Helicobacter creates immune system blind spot

By extracting cholesterol from host cell membranes, Helicobacter pylori generates “micro-islands”

The gastric bacterium H. pylori colonizes the stomachs of around half the human population and can lead to the development of gastric cancer. It is usually acquired in childhood and persists life-long, despite a strong inflammatory defence reaction in the gastric mucosa. Such inflammation is normally beneficial, as it kills invading pathogens and is then resolved. In the case of H. pylori, however, the inflammation never manages to eliminate the invader, and instead persists for decades – which is a driving force in the development of ulcers and cancer. While many persistent bacteria rely on preventing immune detection, persistence in the midst of acute inflammation is a highly unusual feat for a pathogen, and so far it has been completely unclear how Helicobacter is able to do this. Now researchers at the Max Planck Institute for Infection Biology in Berlin have found that by extracting cholesterol from host cell membranes, H. pylori breaks down a vital component needed to assemble the receptors for interferons. These cytokines are key signalling molecules for summoning the adaptive immune system to the infected mucosa – and their absence generates a niche where the bacteria can survive while the inflammation continues unabated in the surrounding area.

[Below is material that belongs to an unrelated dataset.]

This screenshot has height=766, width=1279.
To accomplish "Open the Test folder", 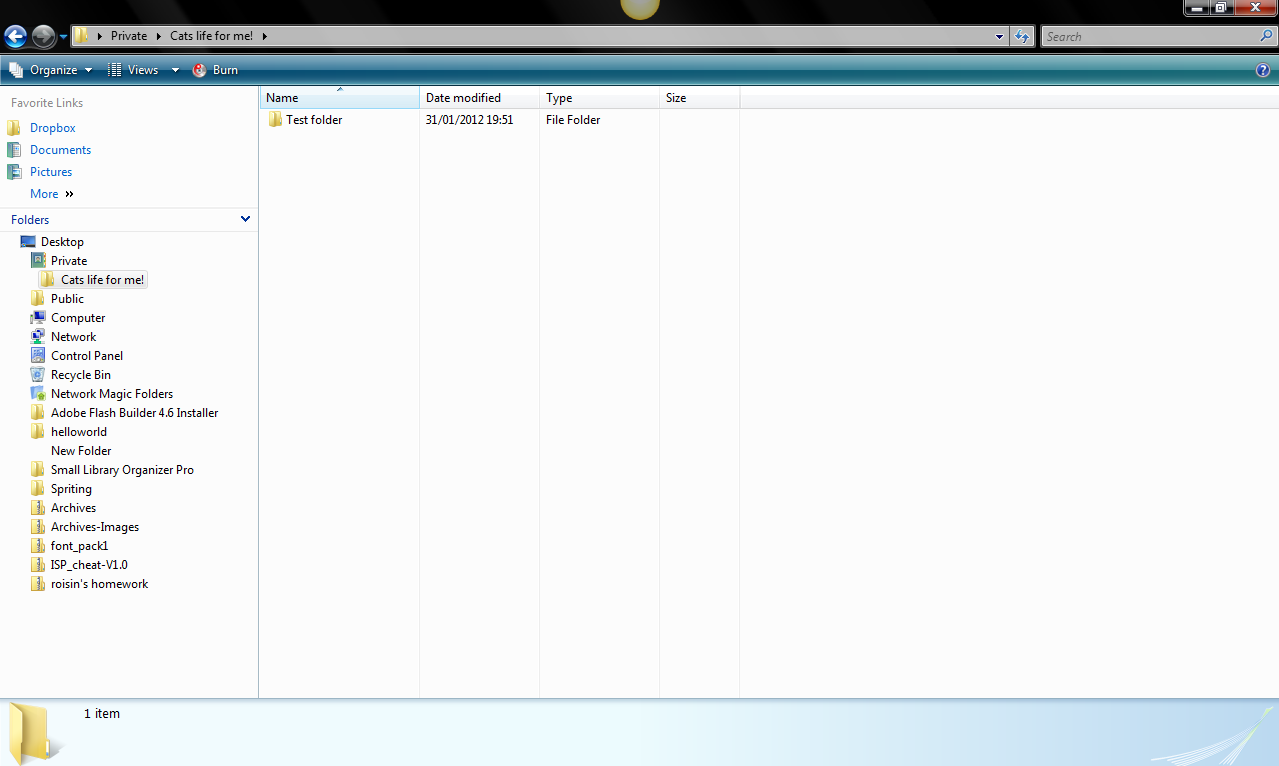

While gastritis and gastric ulcer disease used to be put down to stress and dietary factors, it was discovered in the 1980s that the actual culprit is infection with a bacterium, H. pylori. This pathogen is now classed as a type I carcinogen by the WHO, as it is the major risk factor for development of gastric carcinoma. Attempts to develop a vaccine against H. pylori have been unsuccessful and the new results provide the first potential explanation for these failures: H. pylori blocks the signal that would allow infected cells to summon help from the immune system.

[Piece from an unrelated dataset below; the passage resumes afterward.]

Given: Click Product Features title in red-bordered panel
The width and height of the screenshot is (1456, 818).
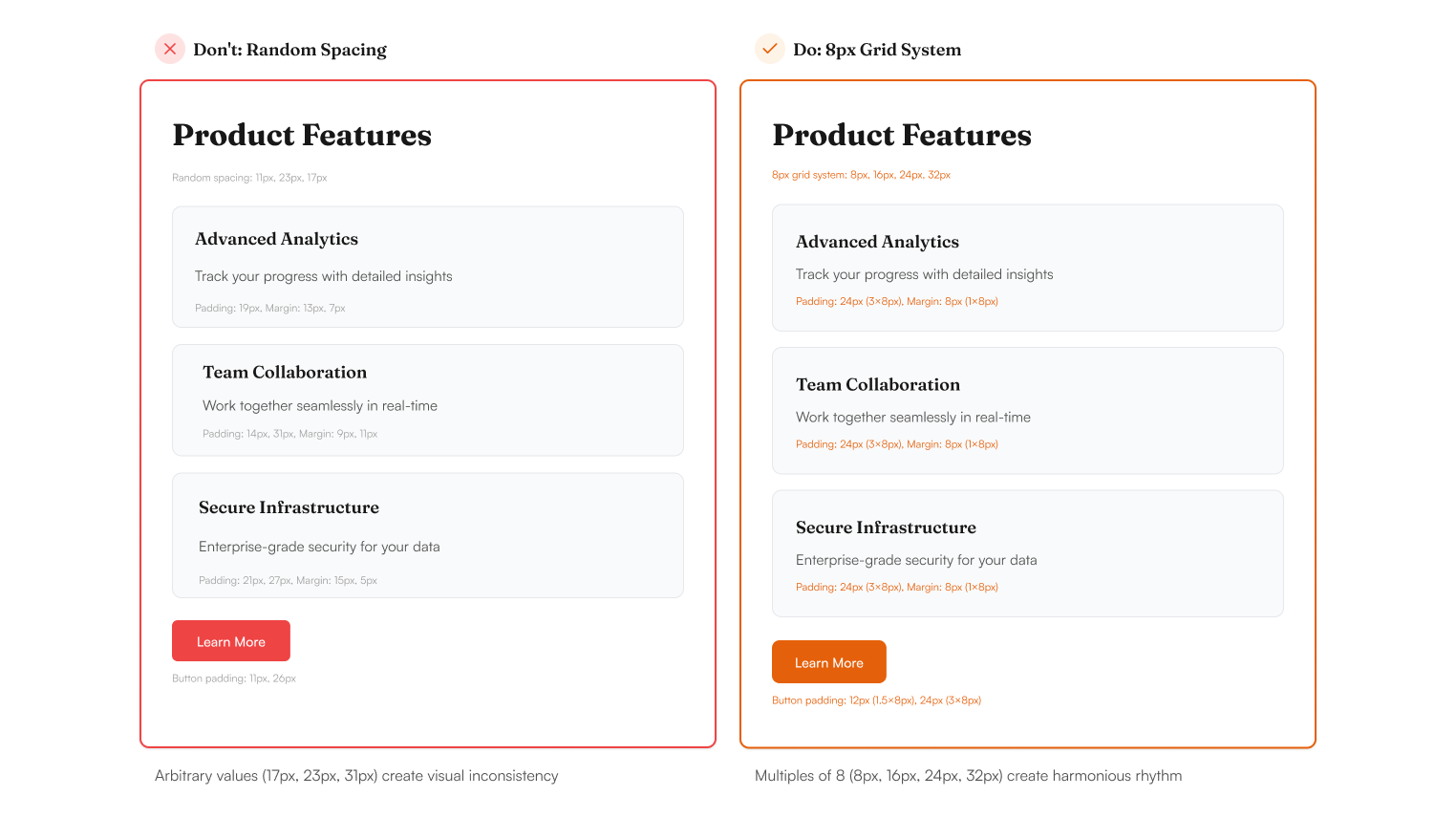Looking at the screenshot, I should 302,135.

Driven by their interest in understanding the mechanisms by which bacterial infections can give rise to cancer, the laboratory of Thomas F. Meyer already discovered over a decade ago that H. pylori expresses an enzyme called cholesterol-α-glucosyltransferase to extract the cholesterol it needs from host cells. Without this enzyme, the bacteria are unable to infect mice. At the time, the group also noted that excess cholesterol in the diet of the mice enhanced clearance of the pathogen but exacerbated inflammation. Exactly how the ability to extract cholesterol was linked to immune evasion remained unclear at the time.

Now, new technologies for growing primary stomach cells in vitro have been instrumental for solving this puzzle. Meyer’s laboratory succeeded in reconstituting the mucosal epithelium of the stomach, yielding so-called “mucosoids” in which gastric cells grow as monolayers with an outer and an inner surface and even produce the mucus that lines and protects the stomach. As a result, the infected “mini-organs” could be kept alive for months.

Cholesterol is required for lipd raft formation

Infected gastric epithelial cells normally summon immune cells and generate antimicrobial factors that kill the bacteria. This response depends on a crucial immune signaling factor produced by epithelial cells: interferon-γ. Using the mucosoid model, the group found that the bacteria survive as small micro-colonies on top of cells. This turned out to be due to the absence of so-called “lipid rafts” in the cell membranes, which are required for assembly of interferon receptor complexes. Without these, host cells simply did not respond to interferon-γ at all. The lipid rafts are made of cholesterol, and their destruction is mediated by the bacterium’s cholesterol-α-glucosyltransferase.

“Showing how H. pylori persists in the midst of an acute inflammation explains a whole series of observations that have puzzled researchers for decades and has caused us to think of the infection scenario in an entirely new light” says Pau Morey, first author of the study. Francesco Boccellato, who developed the new in vitro model adds: “the mucosoids enable long-term, stable infections to be investigated – and will be an invaluable tool for examining the mechanisms underlying mucosal infections, the mucosal defence and the emergence of cancer.”